Semantics of Predicate Logic

Now that we have seen the proof rules for Predicate Logic, we turn to its semantics. The semantics of Predicate Logic is more complex than the semantics of Propositional Logic that we saw in Week 1.

This page contains two videos introducing the semantics of Predicate Logic, and then an interactive tool that you can use to explore some (finite) models of Predicate Logic formulas.
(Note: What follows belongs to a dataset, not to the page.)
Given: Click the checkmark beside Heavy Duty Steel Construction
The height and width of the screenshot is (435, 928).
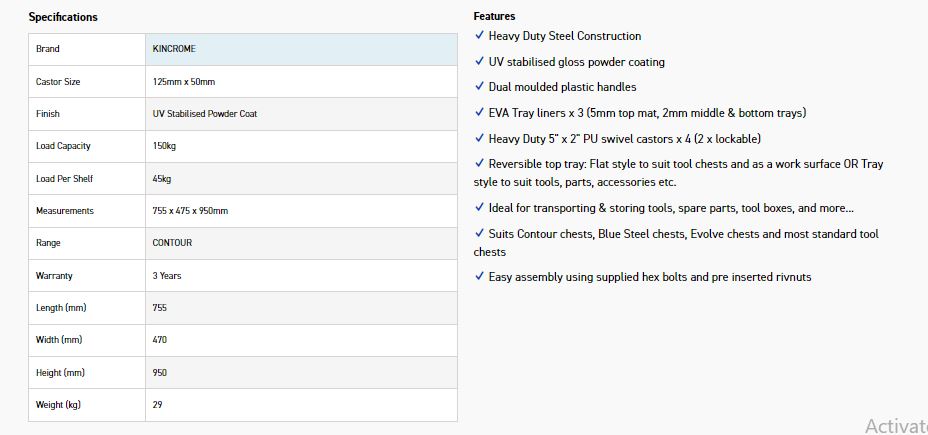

Slides for the videos below

Models

To interpret a Predicate Logic formula, we need to upgrade the idea of a valuation (the mapping from atomic propositions to true/false values) to a model. Models come in two parts:

a collection of all the things that are considered to be in the universe for this model; and
the meanings of all the predicate symbols in our vocabulary as relations on the universe.

A useful intuition to think about models is as databases: each predicate symbol is interpreted as a (possibly infinite) table of related elements of the universe.
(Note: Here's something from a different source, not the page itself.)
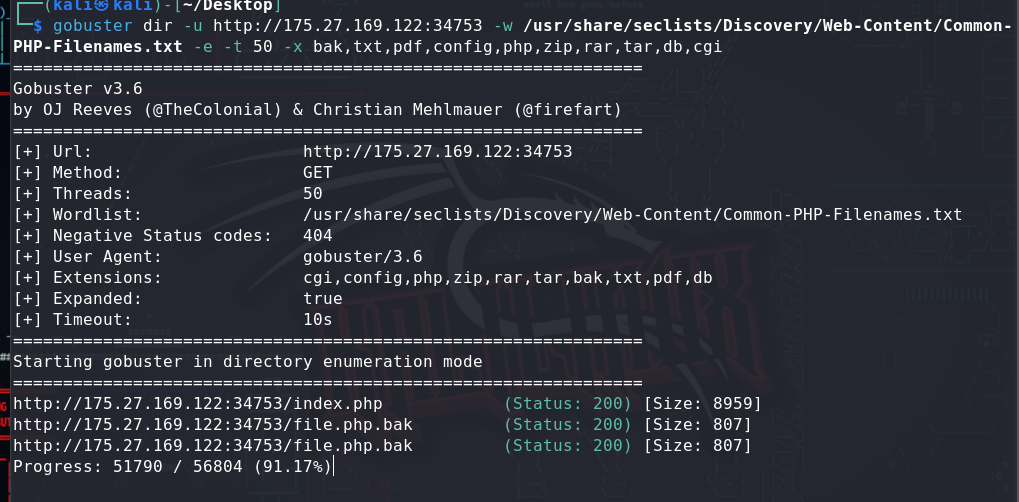
Task: Click the GET method value
Action: pos(317,173)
Models are explained in this video:

Enter any notes to yourself here.

Interpretation of Formulas

Once we have a definition of model, we can interpret Predicate Logic formulas. We do this in the same way as we did for Propositional Logic: by breaking the formula down into its constituent parts, working out their meaning and then combining the meanings together.

Armed with an interpretation of formulas, we can define entailment for Predicate Logic. As with Propositional Logic, entailment means that for all models, if all the assumptions are true then the conclusion is true. Now there are infinitely many models, and each model may itself be infinite; so checking them all is no longer feasible. This is why proof for Predicate Logic is more essential than for Propositional Logic.

The interpretation of Predicate Logic formulas in a model, and the definition of entailment in predicate logic, are discussed in this video:

Enter any notes to yourself here.

Examples

The following examples all use a tool that can synthesise models of a fixed size for a set of axioms. Click Run on each one to see what gets synthesised.

No axioms

With no axioms and no predicate symbols, there are no constraints on the model. We can have models of any size and there are no predicate symbols to give meaning to.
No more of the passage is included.